Another compromise reached in the Energy and Commerce Committee would make the public plan negotiate prices on its own rather than relying on Medicare rates. This would limit the plan's power in the market and keep insurance companies more competitive, but it would also raise the cost of providing a public option and could offset the savings from the lower subsidies also agreed on by House Energy.


The present H.R. 3200 bill, the "America's Affordable Health Choices Act," could force many to make difficult health care choices, and it is hardly affordable. So what's the solution?

If we are serious about lowering health care costs, we need to look at the root of the problem. In America, we don't utilize primary care enough. What would be a minor issue turns into a major surgery, and sometimes we receive surgeries that are unnecessary. This is over-consumption of health care. As the NY Daily News described it, "coverage should be structured so patients have an incentive to spend wisely, rather than to take every treatment thrown at them by docs running up insurance claims . . . At the same time, the federal government must stop exempting gold-plated health insurance from taxes. Until the tax-free treatment of those benefits is ended, the sky's the limit for uncontrolled spending." We utilize health care like it's as plentiful as grains of sand on a beach (in some ways, the money to pay for it is). One option would be to start taxing health care benefits to limit their usage, which Sen. John McCain (R-Ariz.) proposed during the election cycle.

Some countries require a visit to a primary care doctor before seeing a specialist, a technique which works in lowering prices and demand but often fails in delivering fast and necessary health care. Shona Holmes, a Canadian who fled to the U.S. for health care, testified recently to Congress about the dangers of "rationed care:"

"The Canadian government, which runs a dangerous monopoly of the health care system in our country, ultimately offered me the only option of a four-month wait time to see a neurologist and a six-month wait time to see an endocrinologist. As my health worsened, I knew there was no possible way I could wait that long . . .What started many years ago as a seemingly compassionate move in government to treat all equally and fairly by providing the same medical coverage for everyone has in fact turned into a nightmare of everyone suffering equally . . . If I had relied on my own government-run health care system in Canada, I would not be sitting here before you today. At the very best, I would be blind and the very worst I would be dead."

Another option that has gained attention in the Senate is the idea of creating health insurance cooperatives -- one for each state and/or region.
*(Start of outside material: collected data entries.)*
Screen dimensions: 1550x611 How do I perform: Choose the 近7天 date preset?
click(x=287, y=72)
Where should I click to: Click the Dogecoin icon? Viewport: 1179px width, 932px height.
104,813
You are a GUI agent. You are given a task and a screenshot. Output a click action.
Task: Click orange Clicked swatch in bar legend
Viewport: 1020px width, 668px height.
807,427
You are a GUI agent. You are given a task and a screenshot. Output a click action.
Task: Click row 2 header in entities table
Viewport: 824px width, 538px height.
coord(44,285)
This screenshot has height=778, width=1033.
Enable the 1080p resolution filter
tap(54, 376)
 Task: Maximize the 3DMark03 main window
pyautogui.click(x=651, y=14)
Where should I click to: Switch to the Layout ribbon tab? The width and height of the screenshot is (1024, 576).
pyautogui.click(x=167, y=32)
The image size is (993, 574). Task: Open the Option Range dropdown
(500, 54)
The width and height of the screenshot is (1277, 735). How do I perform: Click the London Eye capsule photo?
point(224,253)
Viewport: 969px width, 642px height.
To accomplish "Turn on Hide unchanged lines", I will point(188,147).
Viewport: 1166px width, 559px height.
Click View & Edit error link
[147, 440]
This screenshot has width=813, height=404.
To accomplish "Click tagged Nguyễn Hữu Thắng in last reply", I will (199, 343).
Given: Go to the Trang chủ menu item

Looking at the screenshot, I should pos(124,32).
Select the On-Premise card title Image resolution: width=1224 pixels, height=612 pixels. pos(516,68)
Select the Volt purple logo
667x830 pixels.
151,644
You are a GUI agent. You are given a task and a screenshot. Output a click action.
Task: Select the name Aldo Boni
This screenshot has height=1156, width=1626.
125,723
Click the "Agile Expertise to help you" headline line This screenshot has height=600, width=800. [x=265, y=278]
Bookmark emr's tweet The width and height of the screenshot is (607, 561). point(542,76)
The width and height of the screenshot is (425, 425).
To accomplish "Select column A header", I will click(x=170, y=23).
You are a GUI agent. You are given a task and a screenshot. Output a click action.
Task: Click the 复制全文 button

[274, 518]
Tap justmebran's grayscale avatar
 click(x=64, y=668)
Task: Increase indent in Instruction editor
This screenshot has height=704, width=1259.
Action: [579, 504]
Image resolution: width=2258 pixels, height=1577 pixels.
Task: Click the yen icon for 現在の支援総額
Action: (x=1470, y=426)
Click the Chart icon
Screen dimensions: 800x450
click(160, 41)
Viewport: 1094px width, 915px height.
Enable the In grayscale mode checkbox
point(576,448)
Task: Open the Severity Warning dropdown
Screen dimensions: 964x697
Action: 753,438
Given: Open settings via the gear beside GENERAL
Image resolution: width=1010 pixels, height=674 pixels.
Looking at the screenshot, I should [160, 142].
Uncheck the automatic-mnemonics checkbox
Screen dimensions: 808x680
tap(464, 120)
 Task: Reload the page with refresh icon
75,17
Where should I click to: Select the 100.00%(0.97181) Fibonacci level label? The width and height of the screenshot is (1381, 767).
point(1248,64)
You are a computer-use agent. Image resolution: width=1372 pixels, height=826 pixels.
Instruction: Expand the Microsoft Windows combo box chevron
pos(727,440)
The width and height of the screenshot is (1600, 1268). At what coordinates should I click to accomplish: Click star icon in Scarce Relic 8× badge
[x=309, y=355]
Small (and large) business owners would band together in a private co-op and collectively purchase health insurance, driving up their bargaining power while simultaneously lowering their risk as the size of the pool increases.

There are many problems with the American health care system and many different policy prescriptions, yet H.R. 3200 and other bills like it do not offer a complete solution. The proposed level of government control over our health care decisions is unprecedented and troublesome, for everyone from young people who don't want to be forced to pay too much to elderly people who want to be guaranteed necessary treatments will be there.

The summary of H.R. 3200 can is revealed in one lonely sentence: "The government is responsible for ensuring that every American can afford quality health insurance." Is that a job we want our government to have? Is it a cost we want to bear? Having read how all of the above can affect health decisions, is it a risk we want to take?